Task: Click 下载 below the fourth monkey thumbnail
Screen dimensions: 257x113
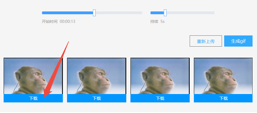Action: [223, 98]
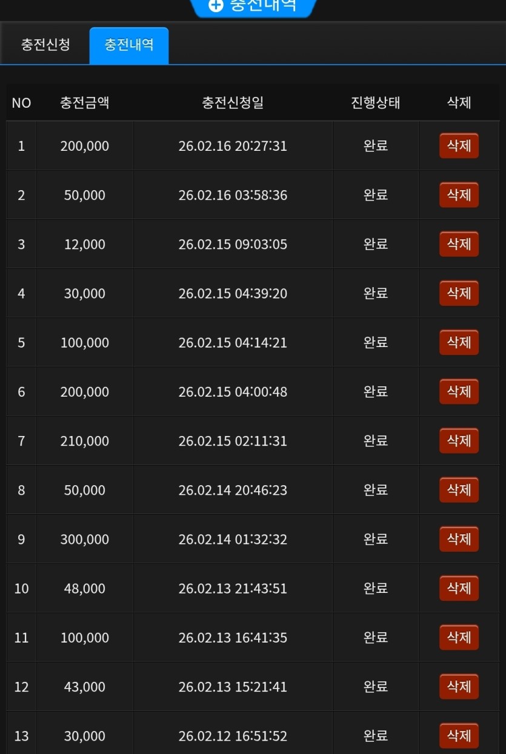
Task: Remove row 11 dated 26.02.13 16:41:35
Action: 459,637
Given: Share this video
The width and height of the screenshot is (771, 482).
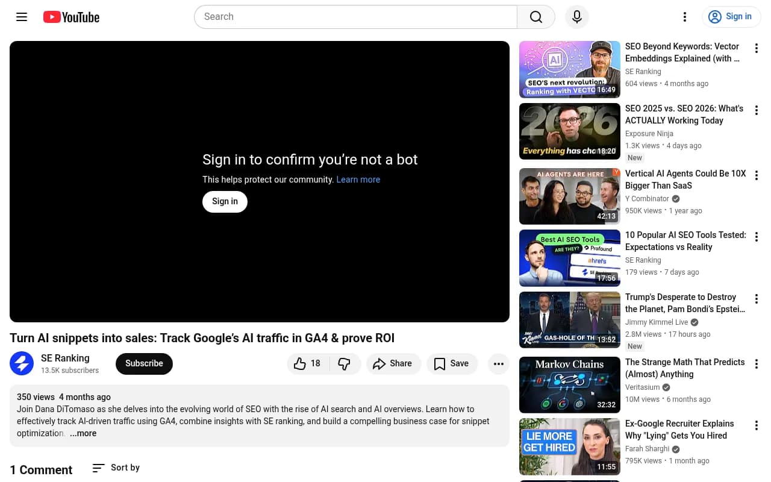Looking at the screenshot, I should pos(393,363).
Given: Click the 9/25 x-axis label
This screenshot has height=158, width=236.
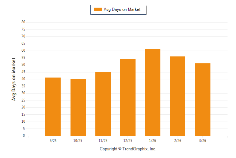Looking at the screenshot, I should click(53, 141).

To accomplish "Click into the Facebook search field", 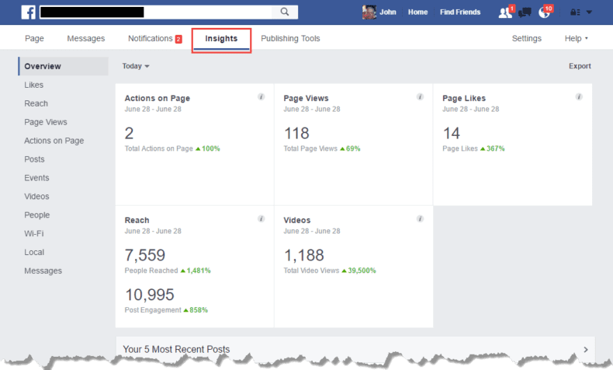I will [x=155, y=12].
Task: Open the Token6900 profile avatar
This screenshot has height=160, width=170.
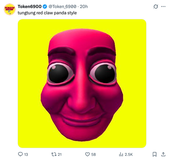Action: point(10,9)
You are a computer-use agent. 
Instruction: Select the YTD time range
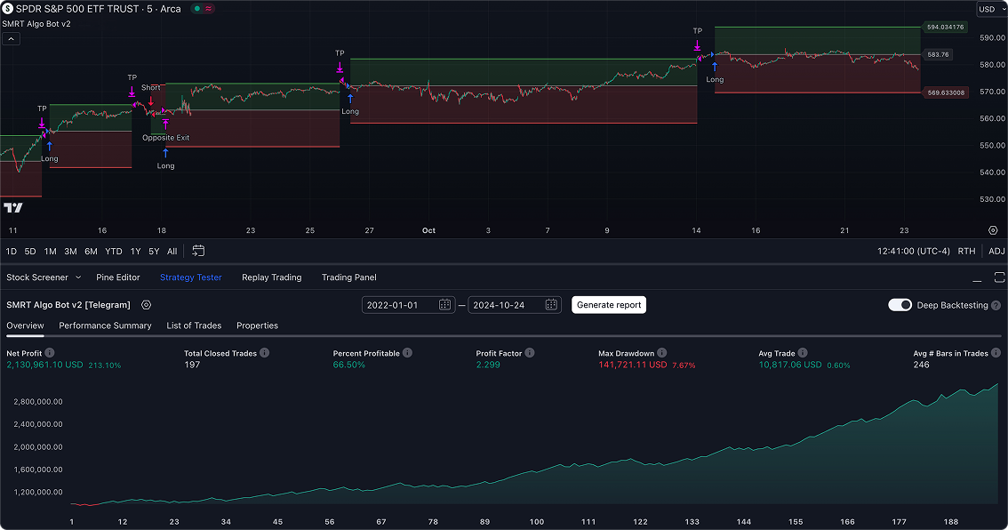pos(114,251)
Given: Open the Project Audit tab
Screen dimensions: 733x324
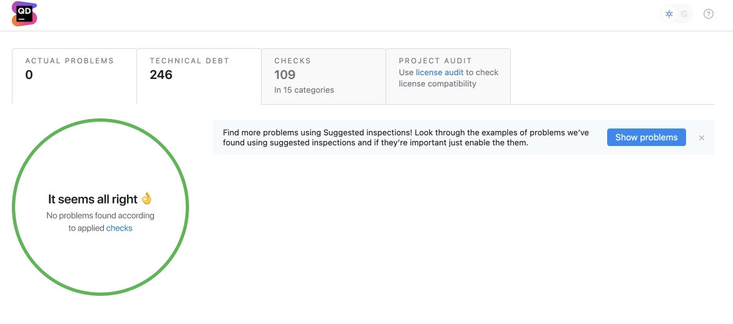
*-*-*
Report back each line in the material above that contains the string "Given".

Exercise solution:
Given: Share this video
Given: Click the 9/25 x-axis label
Given: Open the Project Audit tab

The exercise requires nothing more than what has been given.